Each year the Royal Botanic Gardens, Kew funds a botanical expedition for one of its students on completion of the Kew course. I spent six months travelling, collecting and photographing the wildflowers in the south west of WA, following spring from Exmouth to Esperance.
During that time I exported over 450 species of wildflower to Kew, many of which had never before been grown in Europe. For each specimen collected for export I kept photographic and botanical collection records and also provided the Kew and Western Australian herbaria with voucher (pressed, dried) specimens.

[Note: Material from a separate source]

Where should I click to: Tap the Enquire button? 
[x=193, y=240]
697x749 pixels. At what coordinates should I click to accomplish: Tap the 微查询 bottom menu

In October I was collecting with Charles Chapman near Winchester. Charles had previously been a sheep and wheat farmer in that area, and had long been a passionate and very knowledgeable self-trained botanist. Charles had also discovered new species of Hibbertia, Darwinia and also Corynanthera flava, a new genus in the Myrtaceae.
Just before returning home for the day on 15th October, I discovered this plant, and Charles and I knew it was distinctly different from all the other known species of Darwinia. We decided we’d call it the Winchester Bell.
It is now formally identified as the Harlequin Bell, Darwinia polychroma, and like many Western Australian plants that survived clearing for agriculture, only three small, scattered populations exist along roadsides. It’s classified as an endangered species.
I’ve just sorted through my huge collection of slides from that trip and found the original slide. Now all I have to do is to find the botanical notes I made of Collection Number 148!